ISCA Archive SWAP 2000
ISCA Archive SWAP 2000

Taking the hit: why lexical and phonological processing should not make lexical access too easy

Ellen Gurman Bard, C. Sotillo, M. P. Aylett

It seems to be assumed that phonological representation in the mental lexicon and lexical effects on phonological representations of speech input share the burden of overcoming variations in natural pronunciation, producing a percept of roughly equal quality whatever the input. This paper summarizes work which shows why that outcome would be counterproductive.

In fact, naturally occurring variations in word pronunciation are not noise, but information [2, 3]. They indicate, for example, whether a word stands alone or forms part of an utterance and whether a nominal refers to a Given or a New entity. Three studies of spontaneous production show that, claims to the contrary notwithstanding, natural variation in pronunciation is not adjusted to sources of knowledge which the listener might apply simply. First, the degree to which words display phonological reductions and consequent intelligibility loss when heard in isolation is not constrained by lexical competition. Second, the differences between introductory and second mentions are not simply a binary categorial contrast between accented New items and deaccented Given items. Third, changes in pronunciation are not attuned to the listener's current knowledge of the discourse and its domain, but to the speaker's [1]. In effect, the listener has a delicate perceptual task for which the key is the speaker's internal representation of the discourse. Since grasping this is the listener's real goal, good design would be served by inducing the listener to find the key information rather than by managing all of lexical access without it.

To serve the discourse understanding system, however, lexical access must take the hit: it must be affected but not blocked by degraded word tokens. A series of perception experiments show that variations in the clarity of spoken words both hamper lexical access and enhance access to a record of the discourse. First, tokens with naturally occurring phonological reductions and assimilations yield substantial but substantially less cross-modal identity priming than more canonical tokens. Second, when listeners perform a primed probe task after hearing a portion of a monologue containing a single token of the prime in the same sentence as the probe, both natural and artificial decrements in intelligibility enhance the priming effect.

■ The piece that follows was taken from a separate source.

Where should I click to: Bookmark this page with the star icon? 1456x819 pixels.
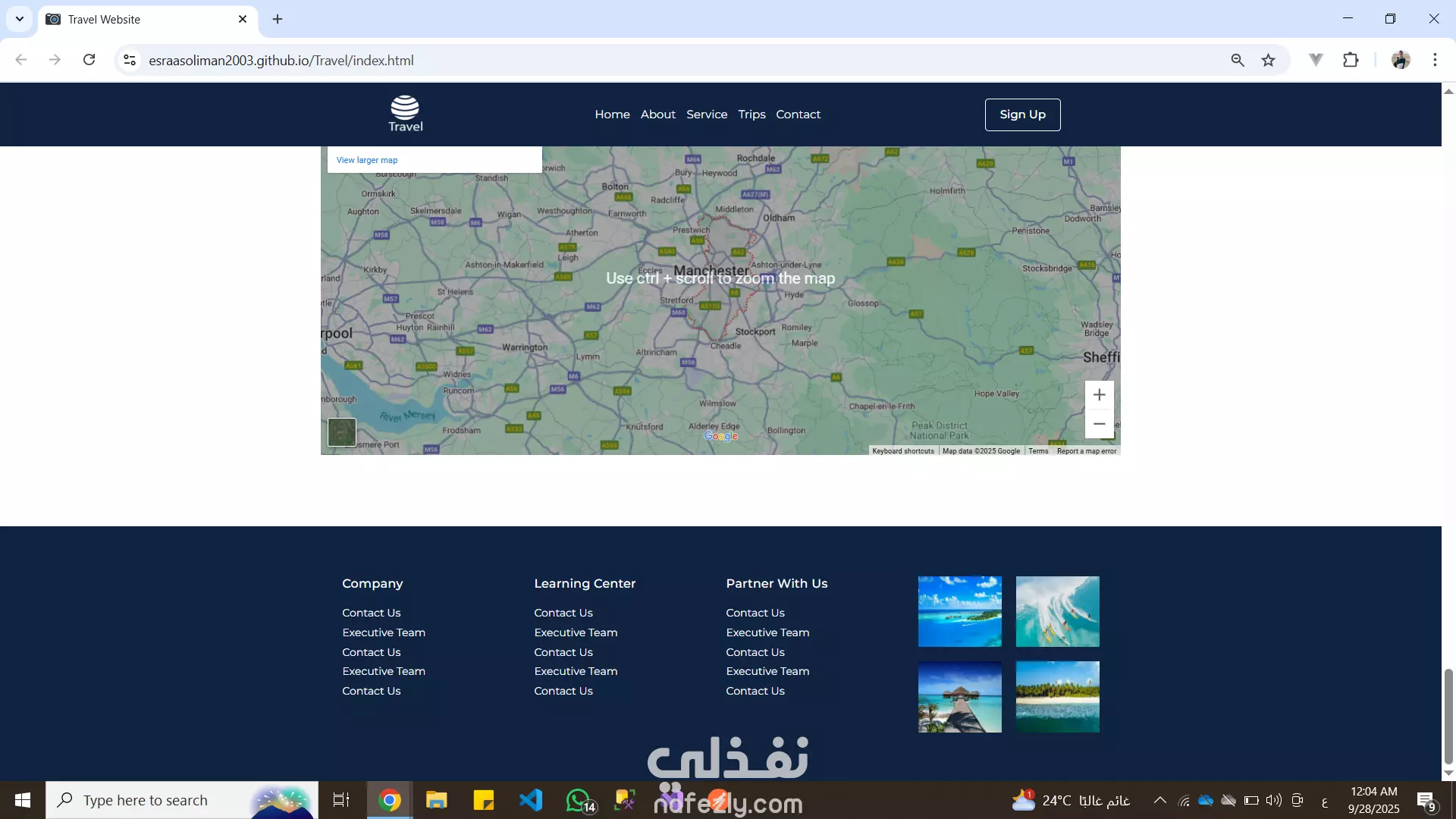click(x=1268, y=60)
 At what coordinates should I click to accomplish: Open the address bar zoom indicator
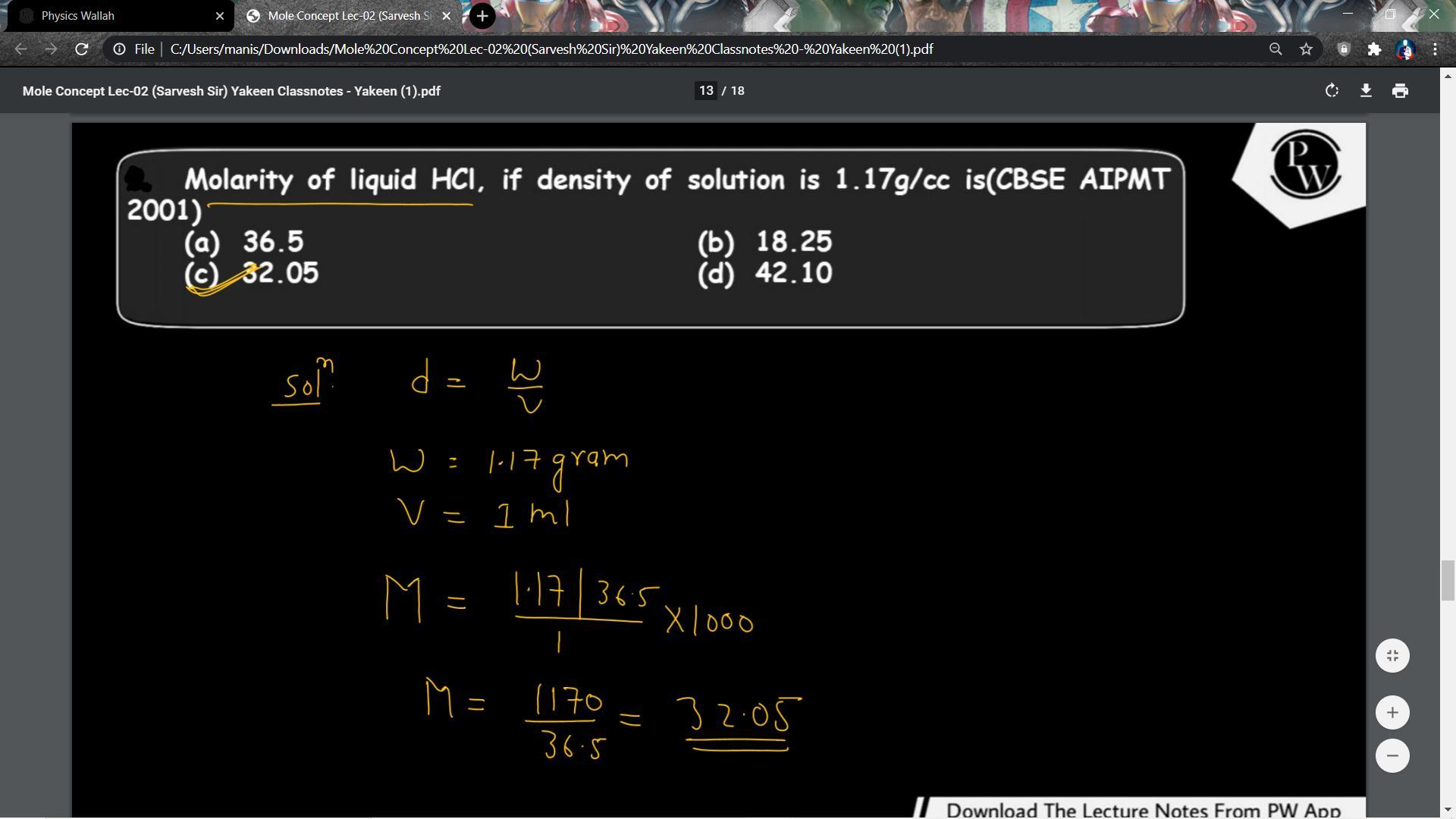[x=1276, y=49]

Because the effect is restricted to those monologues where the prime word will ultimately be mentioned again, perceptual difficulty appears to be inducing selective rapid access to important features of the discourse.

References

[1] Bard, E. G., Anderson, A. H., Sotillo, C., Aylett, M., Doherty-Sneddon, G., and Newlands, A. (2000). Controlling the intelligibility of referring expressions in dialogue. Journal of Memory and Language, 42, 1-22.

[2] Fowler, C., & Housum, J. (1987). Talkers' signalling of `new' and `old' words in speech and listeners' perception and use of the distinction. Journal of Memory and Language, 26, 489-504.

[3] Lindblom, B. (1990). Explaining variation: a sketch of the H and H theory. In W. Hardcastle & A. Marchal (Eds.), Speech production and speech modelling, (pp. 403-439). Dordrecht, Netherlands: Kluwer Academic Publishers.